Josh Edgin: I was very happy. I went into the draft after my senior year and I really just wanted my shot. It was one of those things with emotions you can't really explain. I was really happy, my parents were really happy and I'm looking forward to getting out there and see what I can do.

Inside Pitch: Were you surprised that it was the Mets that drafted you? Did you and the organization have any discussions leading up to the draft?

Edgin: I had talked to my area scout a little bit, but it wasn't that much talking. We had maybe one or two phone conversations. Being a senior, I went to the Braves last year in the 50th round but didn't sign. This year, I figured being a senior I may have needed to go through the free agent road but I was surprised when my name came up in the 30th round.

Inside Pitch: Well this certainly sounds like it isn't your first time going through the process. Now that you're a senior and you were drafted, do you have any ideas on what the Mets farm system is like?

Edgin: I hear it's okay. I haven't had a chance to do any research or anything. I had to get up early for work this morning and went to bed early last night, so I didn't really know anything about the draft until this morning. I know there are teams in Brooklyn, Kingsport and of course the Gulf Coast League. As far as that goes, that's all I know right now.

Inside Pitch: How do you feel your amateur days have prepared you to make a jump to pro ball?

Edgin: I feel like college prepared me pretty well. I think my preparation goes along with the way I pitch. Going from an aluminum bat league to a wood bat league will be interesting to see because I like to pitch inside a lot. That may help make things easier, not saying it'll be easy, but maybe easier because I already like to pitch inside. I played in a wood bat league last summer and I think I actually had more success there than I did in my last season of college ball. I feel like it has prepared me. The competition we had was pretty good.

Inside Pitch: Being a left-hander, can you explain what kind of pitcher you are and what kind of role you may see yourself fitting into?

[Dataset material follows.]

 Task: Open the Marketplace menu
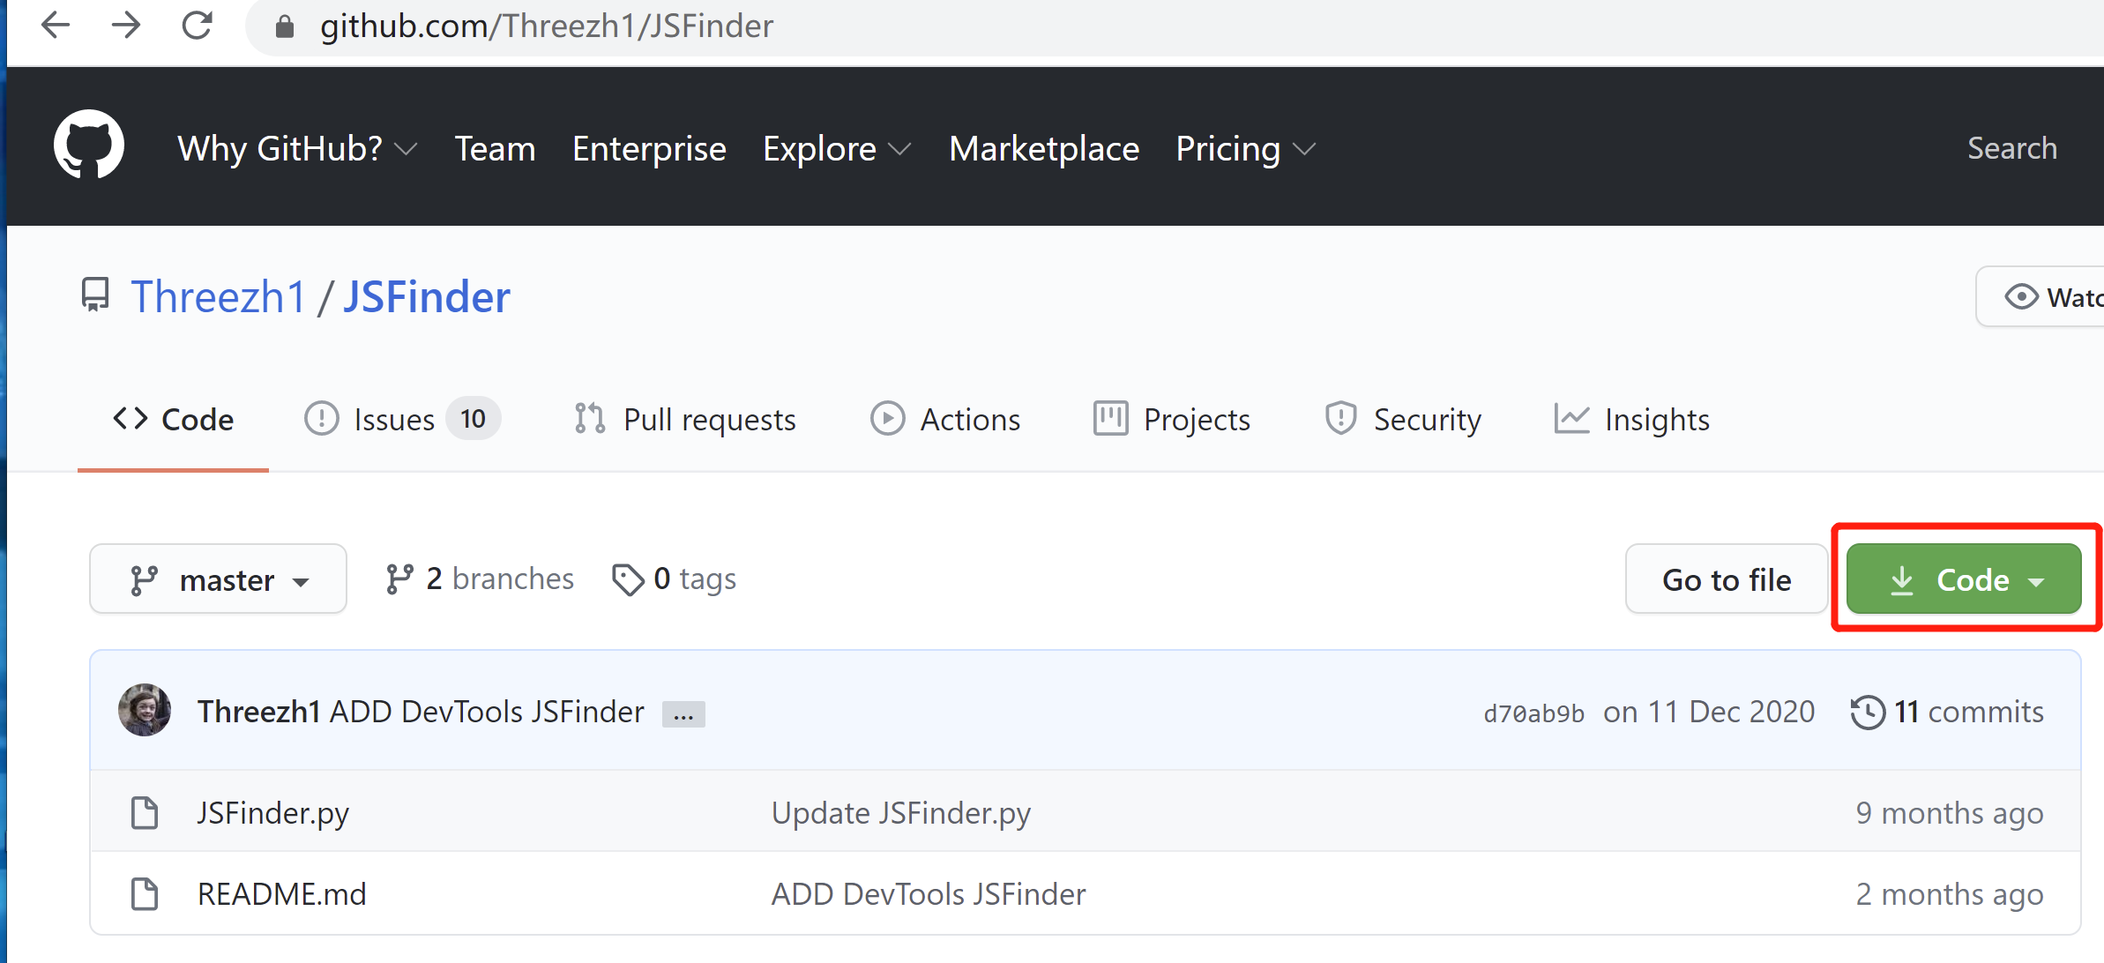click(x=1044, y=148)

Edgin: My scout texted me before the club picked me up and asked me about a bullpen job. Now, I've always been a starter but I consider myself a bulldog out there and I just keep going at people and don't try to finesse anything. I can hit my locations. I don't have that outstanding breaking ball that will completely throw someone off.

Inside Pitch: Will the breaking ball be one of the first things you work on when you get started? Can you describe the rest of your repertoire?

Edgin: I have a fastball, cutter, slider and changeup. My fastball is my best pitch. I have trouble with the slider. Some days it will be really good and other days I just can't find the same spot or feel for the pitch as when it feels really good. That's something I need to work on. I think I have a pretty decent changeup, but that too will need work. I could always use work.

Inside Pitch: Is there a big league player out there today whose style you take something away from? Is there a player out there you see some of yourself in?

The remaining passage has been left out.